ACTIVITY:
Scan the records for the string "Given". State how many lines contain it and add nothing.

EXCERPTED RECORDS:
"""

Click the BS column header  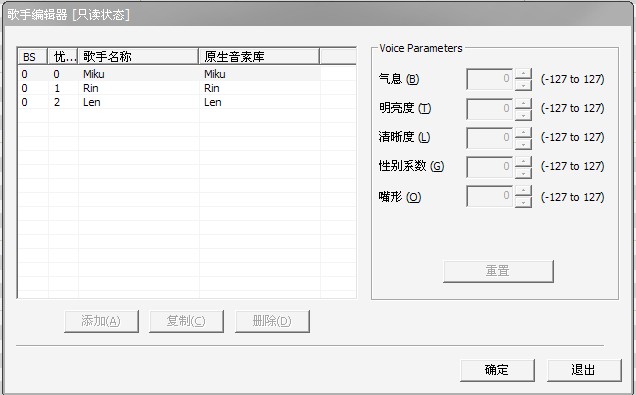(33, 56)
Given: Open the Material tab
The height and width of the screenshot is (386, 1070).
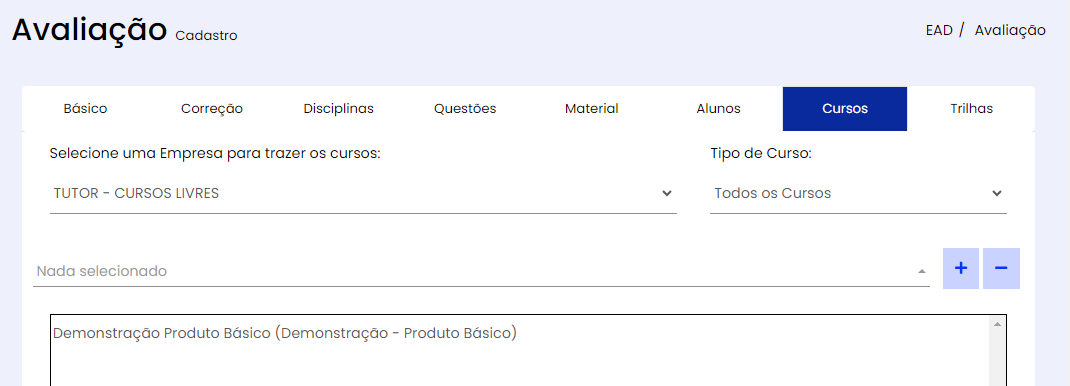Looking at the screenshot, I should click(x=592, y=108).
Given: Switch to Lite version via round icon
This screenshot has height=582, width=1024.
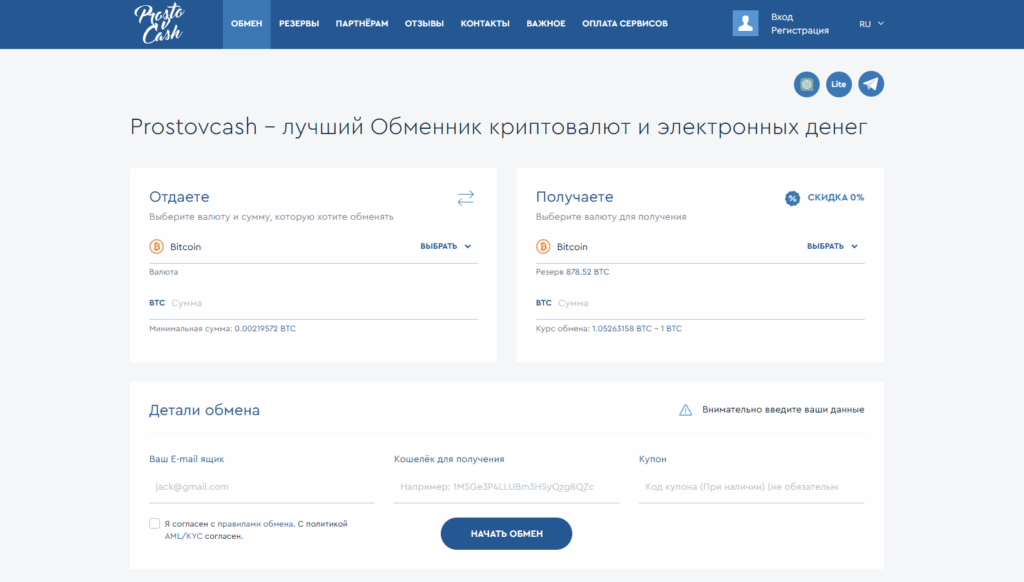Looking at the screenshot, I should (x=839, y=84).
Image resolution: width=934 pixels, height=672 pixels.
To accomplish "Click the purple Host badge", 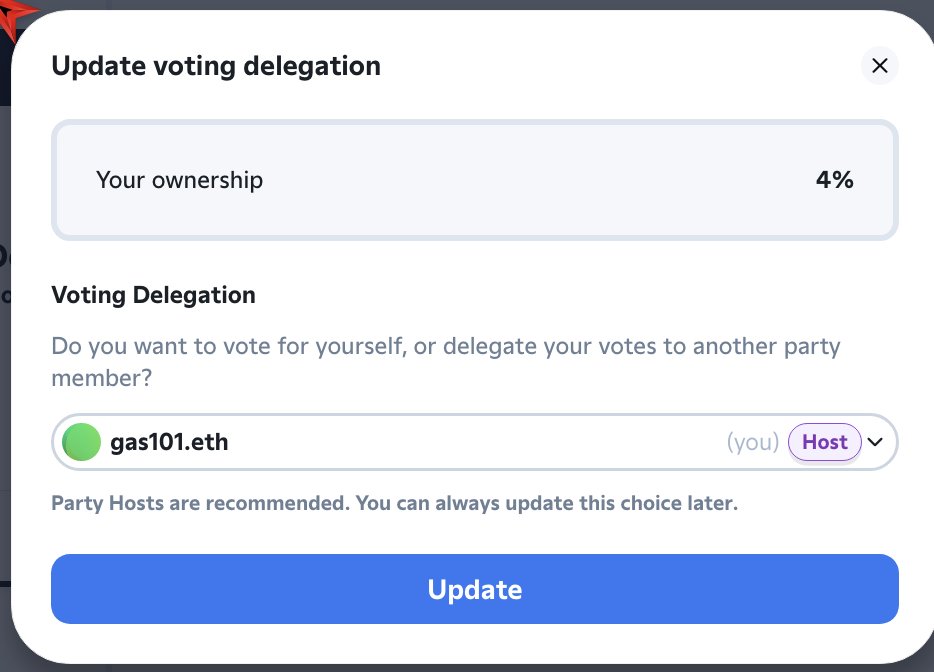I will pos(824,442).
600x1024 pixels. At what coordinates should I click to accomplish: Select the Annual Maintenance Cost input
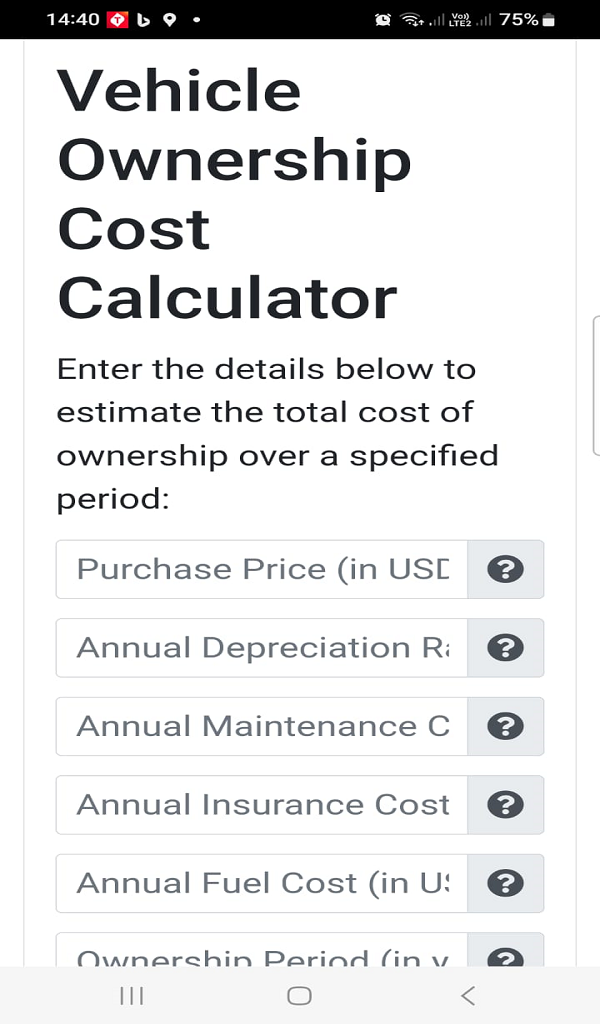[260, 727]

"""
"""

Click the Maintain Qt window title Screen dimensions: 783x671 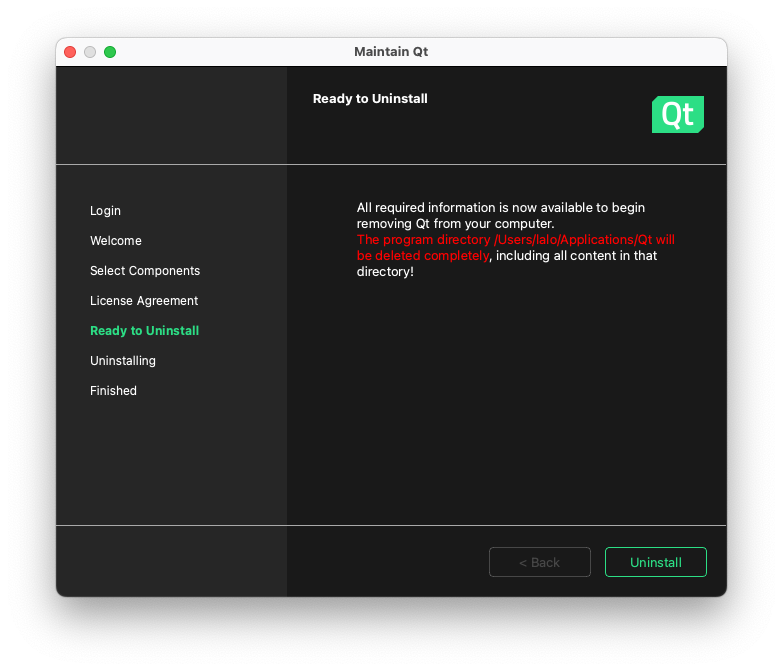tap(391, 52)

"""

EXPECTED ANSWER:
2